For post-radiation patients, Grella explained that while radiation kills cancer cells, it also changes the architecture of the healthy cells around the site. So, radiation patients will likely face challenges with healing from treatments. “Bones become more fibrotic or wood-like, with less blood vessels there and they just won’t heal,” she said.
If other treatments don’t work, the patient might then be placed in a hyperbaric chamber. “What that does is promote new blood vessel growth as the hyper oxygen comes to the tissue. It also promotes collagen formation which is a building block for healing.
The hyperbaric chamber can also help with bleeding after surgical procedures from prostate or bladder cancers. “That is another reason we might put them in the tank,” Grella said.
Bayfront Health has two monoplaced chambers, which accommodate one person. The patient goes into a clear 100 percent acrylic tube where they receive 100 percent pressurized oxygen.
Hyperbaric treatment is typically referred by a patient’s physician. But Grella said the center is equipped to receive emergency cases on occasion.
Most think of diving accidents when they think of hyperbaric chambers for decompression. Bayfront does not treat those cases because they require a multiplace chamber, one that can accommodate five or six people. They would be referred to another facility.
Wound care is a specialized, lifesaving part of the Bayfront Health umbrella of care.
Wound care is vital because any ulcer left untreated is susceptible to infection that could get into the bone. “When it extends into the bone you’re opening up a whole new level of care,” Grella explained. It now increases the length of time for the wound to heal. “It would go from a standard to an advanced wound care modality.”
Paul McCarthy of Spring Hill is an entertainer who injured his big toe while moving heavy equipment. There was pain, he remembered. “I saw stars.” But he went home and treated the injury himself.
Later, while visiting his son and daughter-in-law in Pennsylvania, McCarthy went to the hospital because his toe had developed red spots. “To make a long story short, they had to remove the toe next to the big toe and the big toe.”
A few days later, the other three toes were removed during an exploratory procedure. “This was all because I took care of the wound instead of going to a doctor.”

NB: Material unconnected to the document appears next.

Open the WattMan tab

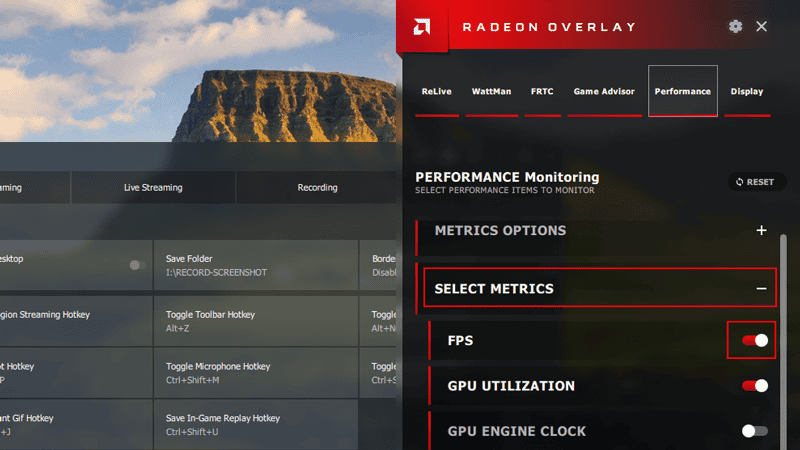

More than two years later, McCarthy is still dealing with issues from his injury. He is under the care of Bayfront Health Wound Care & Hyperbaric Center.
But McCarthy is thankful he had the right team in place who decided to save his foot rather than amputate immediately.
The goal is to prevent an amputation, explained Grella. “We want them up and walking on their legs.”
But it takes a team to reach the desired result. “We go to bat for the patient. But they have to want to go to bat for themselves.”
Many patients have a multitude of different doctors on their care team. “We are just another spike in their wheel,” she added. “I’ve been here 18 months and only one patient has had an amputation.”